Depression generally improves with treatment, and any patients experiencing these symptoms for two or more weeks should be treated in order to improve their quality of life. Both psychotherapy and medication have been shown to be useful in treating depression in cancer patients.
The Vanderbilt Psychological Oncology Team uses cognitive-behavioral therapyto treat depression. This therapy focuses on the thoughts and mental images that the person has which contribute to feelings of guilt, worthlessness, hopelessness and helplessness. The patient learns to identify these dysfunctional thoughts and replace them with more helpful or more realistic thoughts. Other techniques include increasing activity levels and scheduling pleasant events.

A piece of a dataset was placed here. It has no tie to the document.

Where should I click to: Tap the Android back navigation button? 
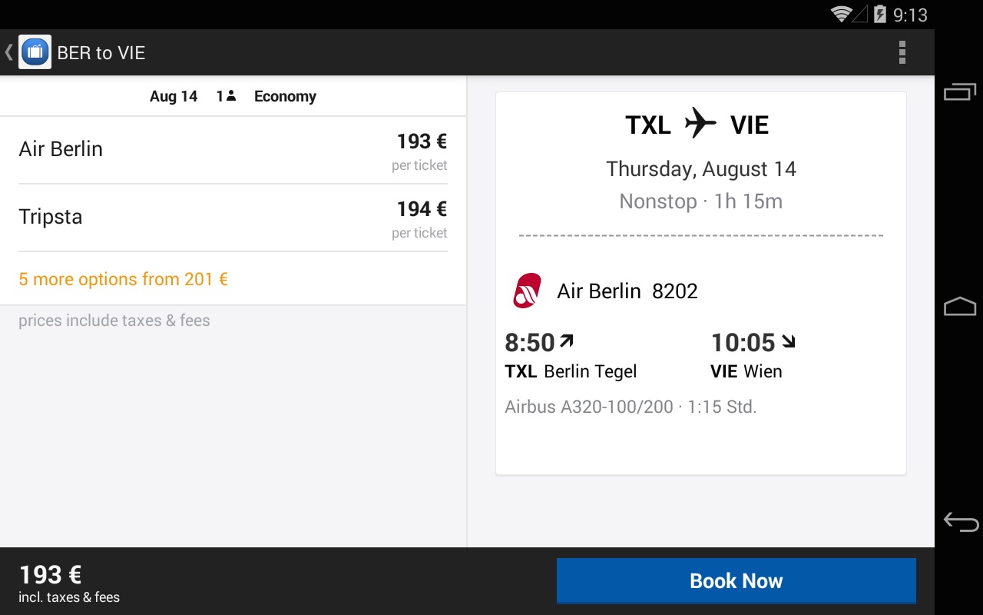[x=960, y=522]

For example, John’s family reported that since he was diagnosed, John had been waking up at 3 a.m. and staying awake, and had been losing weight because he was eating much less. He did not want to participate in any family get-togethers, and had stopped playing his guitar with friends. When we talked to John, he shared that he felt worthless and guilty because he was temporarily unable to work. He also had a negative expectation about his cancer outcome, even though he actually had a very good prognosis. Therapy focused on changing his dysfunctional thoughts and increasing his rewarding experiences. He began reminding himself that he was valuable whether he worked or not, and that his family and friends did not judge him based on his ability to work. He also learned to stop blaming himself for having cancer and to focus instead on the things that he could do to cope with treatment and promote better health. When he had a negative thought about his cancer outcome, he learned to replace it with the thought that he might actually have a good outcome, and that he would find a way to cope with issues as they arose, and spent much less time focusing on the negative “what-ifs”. In addition, John began going to family events, and invited friends to his house again to play music. He found that he enjoyed these activities and that his mood improved. He began to get more restful sleep and returned to a more normal sleep pattern. He did, however, find that the cancer treatment reduced his appetite, and met with the dietician to find ways to improve his nutrition and stabilize his weight.

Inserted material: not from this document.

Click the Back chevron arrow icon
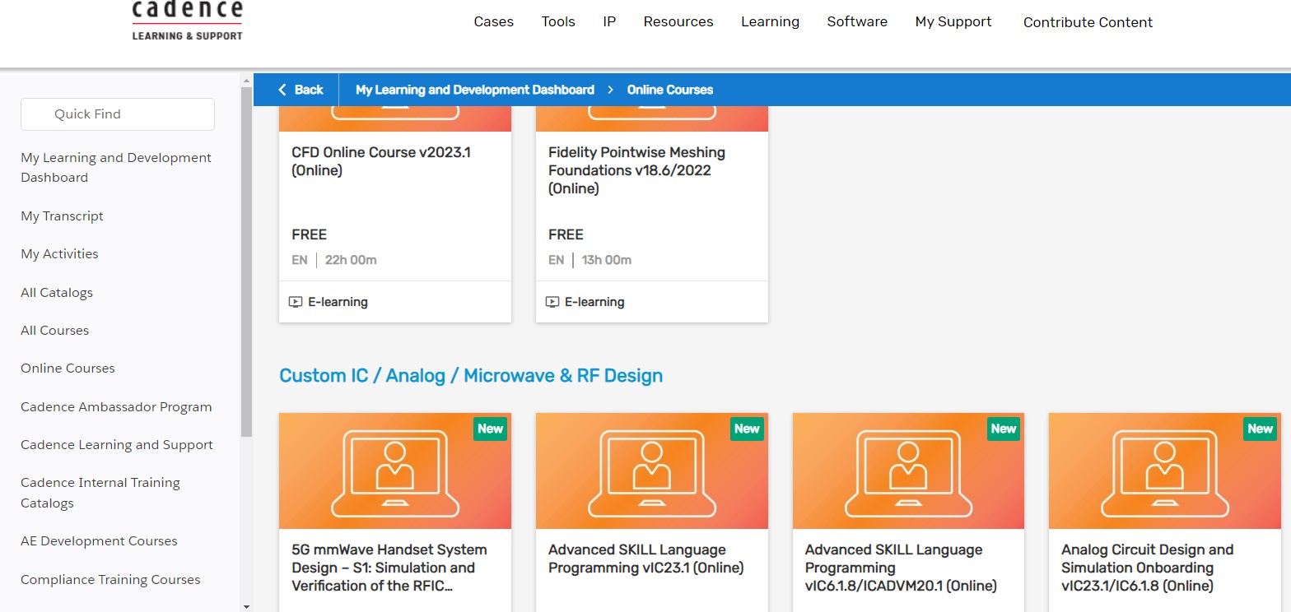This screenshot has height=612, width=1291. (282, 90)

There are many different types of antidepressants, and the choice of which to use depends on the patient’s medical history and current medical problems, depressive symptoms, side effects of antidepressants, and past response to antidepressants. These medicines must be taken regularly, and do not have immediate effect. Generally, patients should notice improvement in some depressive symptoms in 14-21 days, but full therapeutic effect may take up to 6 weeks. If no improvement is seen, the dosage may be increased or a different antidepressant may be tried. These drugs are not addictive, but SHOULD BE TAPERED when treatment is discontinued. Sometimes these drugs produce side effects, which are typically mild, and which may improve over time or with a reduction in dosage.
Certain antidepressants may also be prescribed to reduce pain or improve sleep.